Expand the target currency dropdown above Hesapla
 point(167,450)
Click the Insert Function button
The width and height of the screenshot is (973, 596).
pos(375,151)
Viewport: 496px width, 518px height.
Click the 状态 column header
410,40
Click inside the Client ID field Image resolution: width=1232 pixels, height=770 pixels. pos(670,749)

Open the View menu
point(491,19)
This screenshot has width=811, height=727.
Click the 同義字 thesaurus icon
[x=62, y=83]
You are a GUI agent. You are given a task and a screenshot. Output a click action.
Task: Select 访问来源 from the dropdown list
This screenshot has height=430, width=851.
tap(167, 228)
──────────────────────────────
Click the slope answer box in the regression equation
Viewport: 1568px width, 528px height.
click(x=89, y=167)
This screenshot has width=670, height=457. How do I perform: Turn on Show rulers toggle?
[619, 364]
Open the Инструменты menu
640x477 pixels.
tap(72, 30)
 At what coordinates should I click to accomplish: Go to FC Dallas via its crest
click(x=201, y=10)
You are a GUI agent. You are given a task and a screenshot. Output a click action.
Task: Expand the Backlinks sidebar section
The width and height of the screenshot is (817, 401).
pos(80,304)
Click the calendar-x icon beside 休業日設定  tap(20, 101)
──────────────────────────────
[Exercise brief] Starting at the line that has "Open the Инструменты menu" and ending at the line that has "Click the calendar-x", please write out the lines above exactly, leaving out all others.

[Reply to the exercise]
Open the Инструменты menu
640x477 pixels.
tap(72, 30)
 At what coordinates should I click to accomplish: Go to FC Dallas via its crest
click(x=201, y=10)
You are a GUI agent. You are given a task and a screenshot. Output a click action.
Task: Expand the Backlinks sidebar section
The width and height of the screenshot is (817, 401).
pos(80,304)
Click the calendar-x icon beside 休業日設定  tap(20, 101)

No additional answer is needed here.